(MATERIAL FOR THIS EXERCISE)

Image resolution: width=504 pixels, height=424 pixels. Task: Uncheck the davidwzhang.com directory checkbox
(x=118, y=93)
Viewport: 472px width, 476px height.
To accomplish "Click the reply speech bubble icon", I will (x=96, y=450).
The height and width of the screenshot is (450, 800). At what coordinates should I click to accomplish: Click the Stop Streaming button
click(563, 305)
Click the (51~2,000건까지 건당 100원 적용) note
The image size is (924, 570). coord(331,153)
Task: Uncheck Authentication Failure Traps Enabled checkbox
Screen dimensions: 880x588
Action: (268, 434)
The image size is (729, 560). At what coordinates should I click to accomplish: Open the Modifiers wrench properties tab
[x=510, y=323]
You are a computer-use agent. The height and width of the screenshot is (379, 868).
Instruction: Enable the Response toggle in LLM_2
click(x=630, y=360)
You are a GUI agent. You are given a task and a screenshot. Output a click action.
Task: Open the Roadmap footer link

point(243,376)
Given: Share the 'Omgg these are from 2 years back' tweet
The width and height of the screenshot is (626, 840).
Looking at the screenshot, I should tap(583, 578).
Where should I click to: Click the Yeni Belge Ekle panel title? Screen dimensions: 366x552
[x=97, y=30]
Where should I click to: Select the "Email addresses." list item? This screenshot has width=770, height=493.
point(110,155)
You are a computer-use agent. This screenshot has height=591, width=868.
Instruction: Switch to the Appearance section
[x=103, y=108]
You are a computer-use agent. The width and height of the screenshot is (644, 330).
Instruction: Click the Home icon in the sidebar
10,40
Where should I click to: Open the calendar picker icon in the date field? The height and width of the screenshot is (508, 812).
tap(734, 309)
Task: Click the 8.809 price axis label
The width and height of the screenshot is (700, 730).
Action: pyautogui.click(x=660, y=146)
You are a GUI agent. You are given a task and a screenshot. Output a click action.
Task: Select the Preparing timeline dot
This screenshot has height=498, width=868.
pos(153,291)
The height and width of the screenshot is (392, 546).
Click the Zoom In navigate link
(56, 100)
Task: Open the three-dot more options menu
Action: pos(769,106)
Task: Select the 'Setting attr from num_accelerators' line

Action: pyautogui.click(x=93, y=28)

(End MATERIAL FOR THIS EXERCISE)

Please output the material above exactly as it reads.

RESPONSE TO THIS TASK:
Image resolution: width=504 pixels, height=424 pixels. Task: Uncheck the davidwzhang.com directory checkbox
(x=118, y=93)
Viewport: 472px width, 476px height.
To accomplish "Click the reply speech bubble icon", I will (x=96, y=450).
The height and width of the screenshot is (450, 800). At what coordinates should I click to accomplish: Click the Stop Streaming button
click(563, 305)
Click the (51~2,000건까지 건당 100원 적용) note
The image size is (924, 570). coord(331,153)
Task: Uncheck Authentication Failure Traps Enabled checkbox
Screen dimensions: 880x588
Action: (268, 434)
The image size is (729, 560). At what coordinates should I click to accomplish: Open the Modifiers wrench properties tab
[x=510, y=323]
You are a computer-use agent. The height and width of the screenshot is (379, 868).
Instruction: Enable the Response toggle in LLM_2
click(x=630, y=360)
You are a GUI agent. You are given a task and a screenshot. Output a click action.
Task: Open the Roadmap footer link

point(243,376)
Given: Share the 'Omgg these are from 2 years back' tweet
The width and height of the screenshot is (626, 840).
Looking at the screenshot, I should tap(583, 578).
Where should I click to: Click the Yeni Belge Ekle panel title? Screen dimensions: 366x552
[x=97, y=30]
Where should I click to: Select the "Email addresses." list item? This screenshot has width=770, height=493.
point(110,155)
You are a computer-use agent. This screenshot has height=591, width=868.
Instruction: Switch to the Appearance section
[x=103, y=108]
You are a computer-use agent. The width and height of the screenshot is (644, 330).
Instruction: Click the Home icon in the sidebar
10,40
Where should I click to: Open the calendar picker icon in the date field? The height and width of the screenshot is (508, 812).
tap(734, 309)
Task: Click the 8.809 price axis label
The width and height of the screenshot is (700, 730).
Action: pyautogui.click(x=660, y=146)
You are a GUI agent. You are given a task and a screenshot. Output a click action.
Task: Select the Preparing timeline dot
This screenshot has height=498, width=868.
pos(153,291)
The height and width of the screenshot is (392, 546).
Click the Zoom In navigate link
(56, 100)
Task: Open the three-dot more options menu
Action: pos(769,106)
Task: Select the 'Setting attr from num_accelerators' line

Action: pyautogui.click(x=93, y=28)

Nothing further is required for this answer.